Ah, ótimo. Annabeth torcera para que a aura mágica da estátua mantivesse as aranhas longe, mas Aracne continuou berrando e implorando por ajuda. Annabeth pensou em matar a mulher-aranha para fazê-la se calar. Seria fácil usar a faca agora. Mas ela hesitava em matar qualquer monstro que estivesse tão indefeso, até mesmo Aracne. Além disso, se a esfaqueasse por cima da seda trançada, a armadilha poderia se desfazer. Era possível que Aracne conseguisse se libertar antes que Annabeth pudesse eliminá-la.

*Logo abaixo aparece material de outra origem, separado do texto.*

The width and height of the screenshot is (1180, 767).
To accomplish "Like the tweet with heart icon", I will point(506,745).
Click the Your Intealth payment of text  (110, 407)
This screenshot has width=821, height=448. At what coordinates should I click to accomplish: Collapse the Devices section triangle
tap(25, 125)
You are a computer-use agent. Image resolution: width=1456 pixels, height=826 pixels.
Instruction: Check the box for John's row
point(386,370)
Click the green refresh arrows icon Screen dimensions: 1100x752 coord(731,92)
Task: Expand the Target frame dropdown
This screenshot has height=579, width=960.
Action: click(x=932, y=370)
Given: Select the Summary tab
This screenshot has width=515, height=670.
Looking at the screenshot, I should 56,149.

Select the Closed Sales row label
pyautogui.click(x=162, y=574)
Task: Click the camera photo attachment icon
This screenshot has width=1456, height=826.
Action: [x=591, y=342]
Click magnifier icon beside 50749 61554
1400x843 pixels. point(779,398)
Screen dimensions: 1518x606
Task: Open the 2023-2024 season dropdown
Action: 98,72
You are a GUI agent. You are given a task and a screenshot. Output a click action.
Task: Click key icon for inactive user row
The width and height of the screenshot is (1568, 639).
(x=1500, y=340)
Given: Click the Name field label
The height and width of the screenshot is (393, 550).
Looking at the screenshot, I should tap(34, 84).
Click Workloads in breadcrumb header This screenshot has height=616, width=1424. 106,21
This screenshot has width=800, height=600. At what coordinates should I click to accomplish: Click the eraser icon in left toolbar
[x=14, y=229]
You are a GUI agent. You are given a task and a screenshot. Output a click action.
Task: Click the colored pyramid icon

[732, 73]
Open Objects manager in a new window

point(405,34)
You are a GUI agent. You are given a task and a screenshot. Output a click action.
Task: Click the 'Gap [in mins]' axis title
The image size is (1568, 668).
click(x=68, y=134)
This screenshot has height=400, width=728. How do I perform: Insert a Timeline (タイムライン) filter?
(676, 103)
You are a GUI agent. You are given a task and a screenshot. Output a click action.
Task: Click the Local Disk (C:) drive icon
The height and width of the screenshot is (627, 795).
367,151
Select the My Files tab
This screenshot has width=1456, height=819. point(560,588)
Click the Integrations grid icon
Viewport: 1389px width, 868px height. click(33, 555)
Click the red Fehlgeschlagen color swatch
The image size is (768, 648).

Todos aqueles pensamentos vieram tarde demais. As aranhas começaram a chegar à câmara aos montes. A estátua de Atena brilhou com mais força. As aranhas claramente não queriam se aproximar, mas avançavam pelas laterais, como se estivessem tomando coragem. Sua mãe gritava por socorro. No fim iriam tomar o lugar, submergindo Annabeth.

— Aracne, pare! — gritou ela. — Eu vou...

De alguma forma Aracne conseguiu se virar em sua prisão, apontando o abdome na direção da voz de Annabeth. Um fio de seda atingiu-a no peito, como uma luva de boxe.

Annabeth caiu, a perna latejando de dor. Ela tentava cortar a teia com a faca enquanto Aracne a puxava para as fiandeiras, que estalavam.

Ela conseguiu cortar o fio e se arrastar para longe, mas as aranhas fechavam o cerco em torno dela.

Ela percebeu que todos os seus esforços tinham sido inúteis. Não ia conseguir sair dali. Os filhos de Aracne iam matá-la aos pés da estátua de sua mãe.

Percy, pensou ela, sinto muito.

Naquele momento, o santuário gemeu, e o teto rompeu-se em uma explosão de luz e fogo.